(Stored items from a collection)

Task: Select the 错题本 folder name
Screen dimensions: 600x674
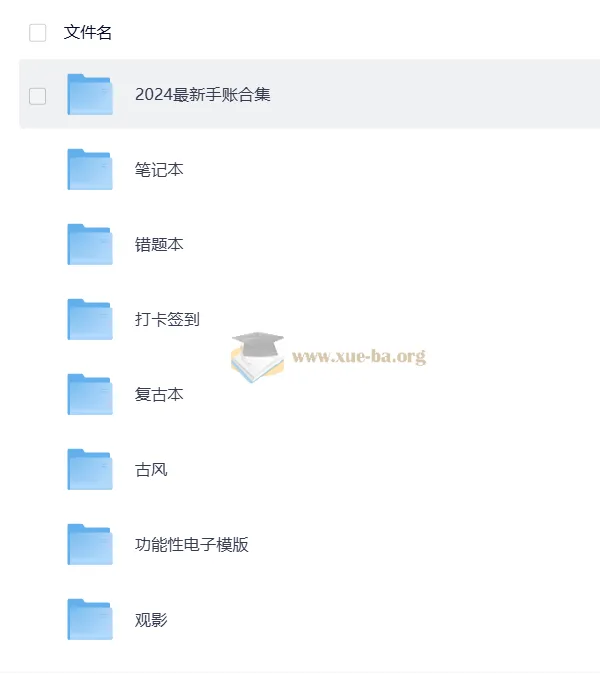Action: pyautogui.click(x=159, y=244)
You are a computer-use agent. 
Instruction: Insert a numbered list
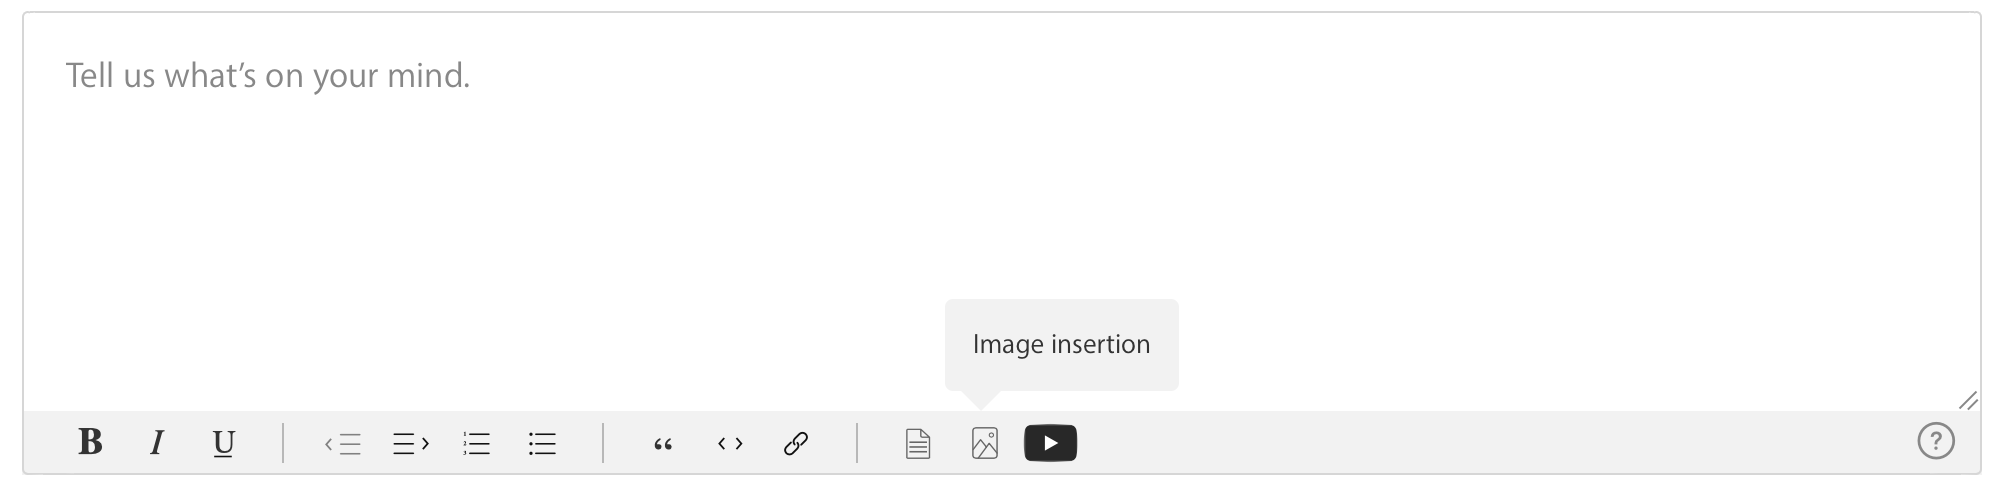tap(477, 443)
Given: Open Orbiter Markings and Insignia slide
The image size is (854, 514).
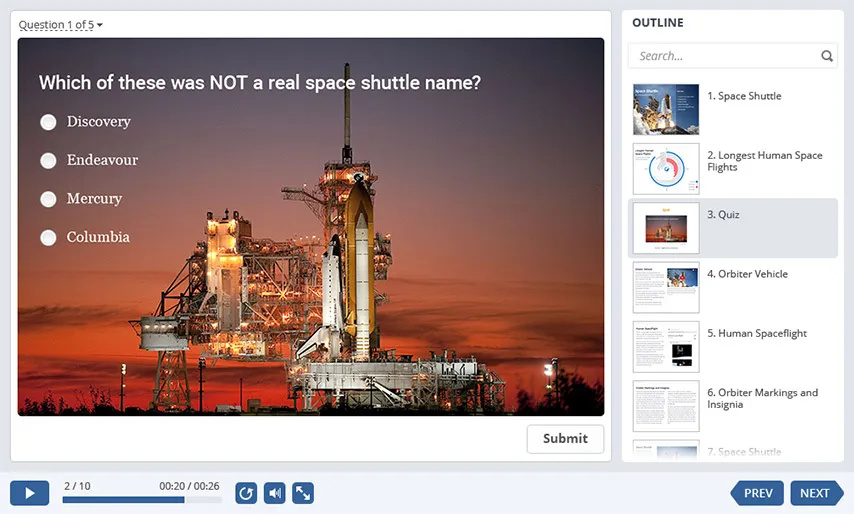Looking at the screenshot, I should (x=732, y=405).
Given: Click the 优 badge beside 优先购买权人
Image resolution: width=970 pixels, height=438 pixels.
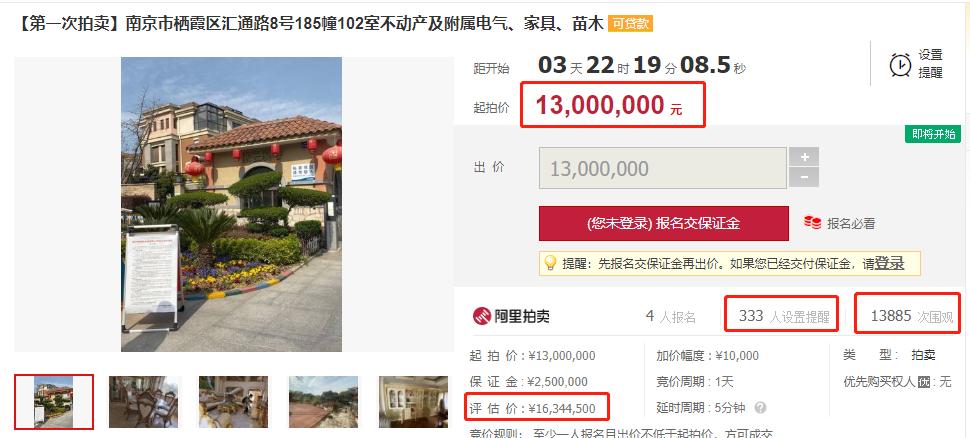Looking at the screenshot, I should click(x=924, y=382).
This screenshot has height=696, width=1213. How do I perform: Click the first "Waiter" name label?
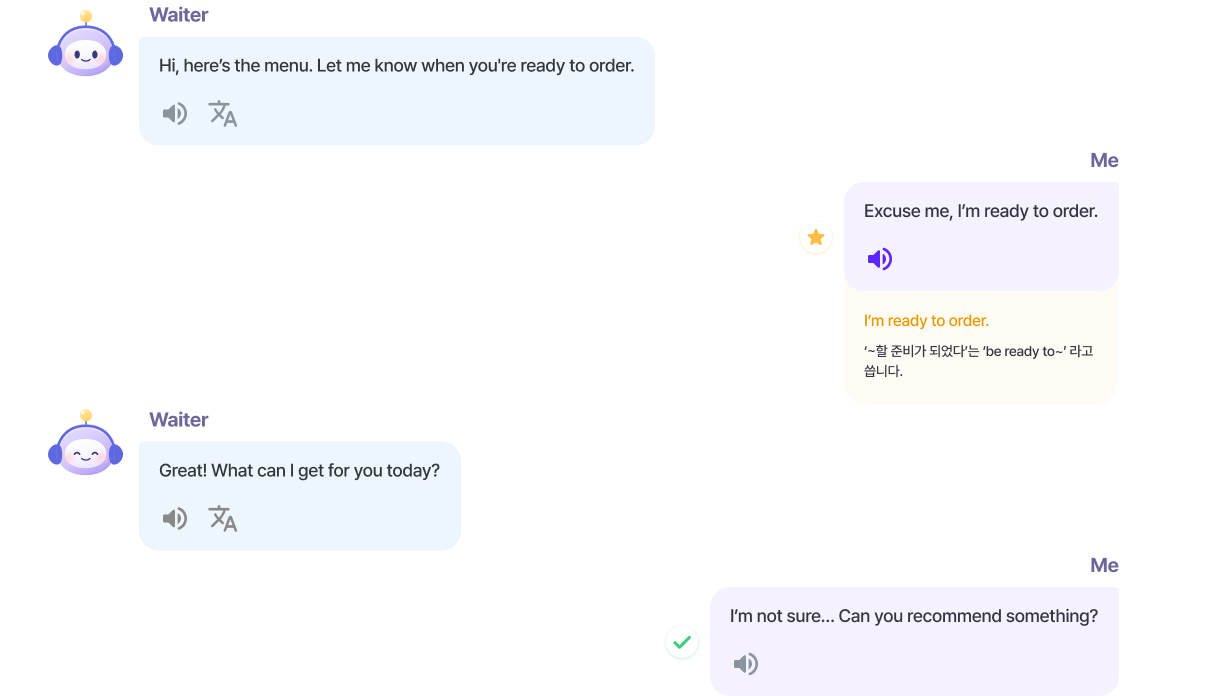coord(179,15)
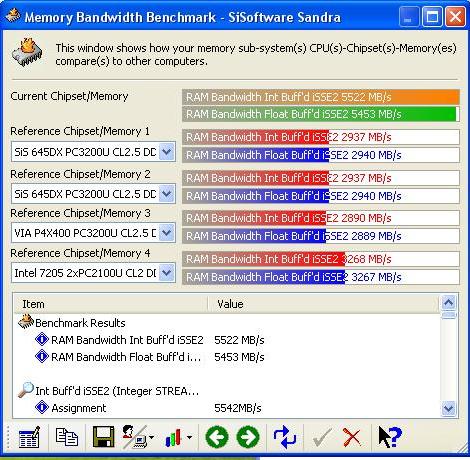
Task: Click the copy to clipboard icon
Action: point(67,437)
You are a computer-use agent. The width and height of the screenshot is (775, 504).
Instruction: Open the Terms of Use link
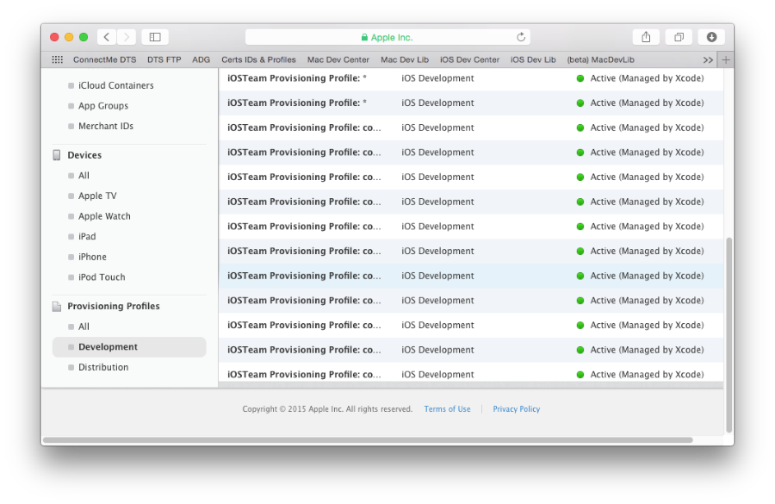coord(447,409)
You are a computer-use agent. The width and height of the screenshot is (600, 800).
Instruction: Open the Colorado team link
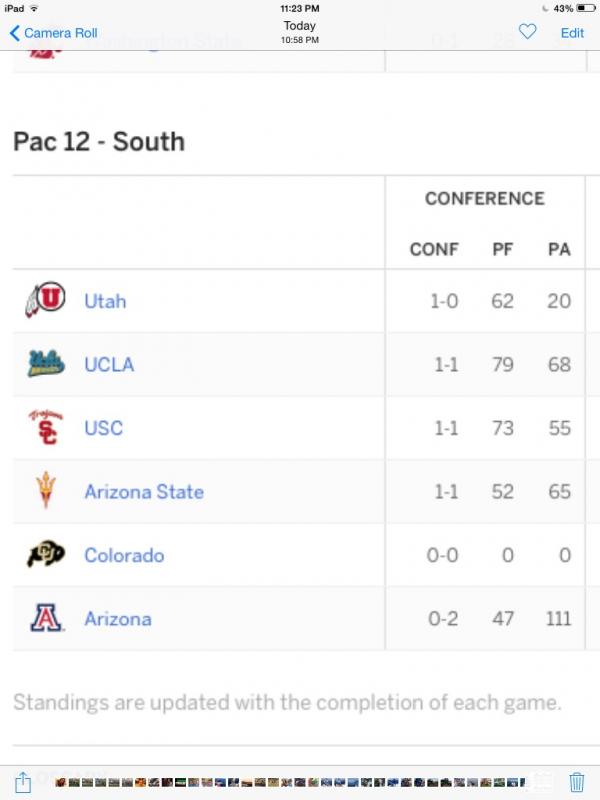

* _WHAT IS BEING ASKED_:
Without any of the pictures, set the entries down again exactly as written.

* _REPLY TO THE TASK_:
Task: Select the 错题本 folder name
Screen dimensions: 600x674
Action: pyautogui.click(x=159, y=244)
You are a computer-use agent. 
Instruction: Insert a numbered list
tap(477, 443)
Given: Open Orbiter Markings and Insignia slide
The image size is (854, 514).
Looking at the screenshot, I should (x=732, y=405).
Given: Click the 优 badge beside 优先购买权人
Image resolution: width=970 pixels, height=438 pixels.
Looking at the screenshot, I should click(x=924, y=382).
This screenshot has height=696, width=1213. How do I perform: Click the first "Waiter" name label?
coord(179,15)
Task: Click the copy to clipboard icon
Action: point(67,437)
You are a computer-use agent. The width and height of the screenshot is (775, 504).
Instruction: Open the Terms of Use link
coord(447,409)
You are a computer-use agent. The width and height of the screenshot is (600, 800).
Instruction: Open the Colorado team link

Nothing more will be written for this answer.